While I agree it appears to be dense wood, I'm not so convinced that it isn't stained.
For one, it's suspicious how neatly finished it is, yet the wall is so thick. Why go to the trouble in one area, but not the other? And with that in mind, I looked closely, and I do see some lighter spots (consistent with staining) around the bottom foot:

-First is near the top of the foot (it's circular, so near 12 o'clock or due North on a compass), a little to the right. Right where the rubber starts, the wood is lighter. It resembles a scuff, as if the surface was abraded somehow. It's not as suggestive as the second one though.

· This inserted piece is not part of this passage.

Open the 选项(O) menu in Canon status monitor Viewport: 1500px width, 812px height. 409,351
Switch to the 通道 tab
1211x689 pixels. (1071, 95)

-Second one is at 3:30 (or southeast, going by compass), on the inner edge. this one is even brighter and harder to explain unless it's stained, though I suppose damage could cause the fibers to refract light. It's hard to tell with such low resolution. When I open the image in a new tab and enlarge it, it does look like a sort of nick/gouge, as if the darker stuff is on the outside, and deeper in is lighter.

-Third area is also along the inner rim, above the second one I mentioned, so around 3 o'clock and above, there is a series of very small light spots. The location is consistent with damage having removed material there, as the edge is exposed.

I'm not saying it's definitely stained, but if I were looking at this on craigslist, and I was interested, the first thing I'd do when I showed up in person is take a long hard look at those spots, and try to inconspicuously pick at them to see if I could get a fiber to pry loose or at least scootch sideways from it's neighbor, and reveal bright wood underneath.

I know that sounds bad, but I've seen so many stained instruments, I've become aware that there is a huge incentive for people to make cheap wood look more expensive. There's always someone who thinks they can fool people, and they obviously do, because otherwise I wouldn't be seeing them for sale used. I've seen Iroko stained dark purplish red. I've seen guitars and flutes painted to look like striped rosewoods. It's almost comical when I see it, that they think that's ok. But mainly it's a wake up call to inspect carefully.

It's unexplained why the fit and finish on this drum is impeccable, given how thick that wall is. Such a skilled person would only leave it that thick if they meant to. Usually that means it's soft wood. There might be another reason, like speeding up production, but wouldn't the added weight increase shipping costs and reduce the sales appeal of the drum also? It's puzzling.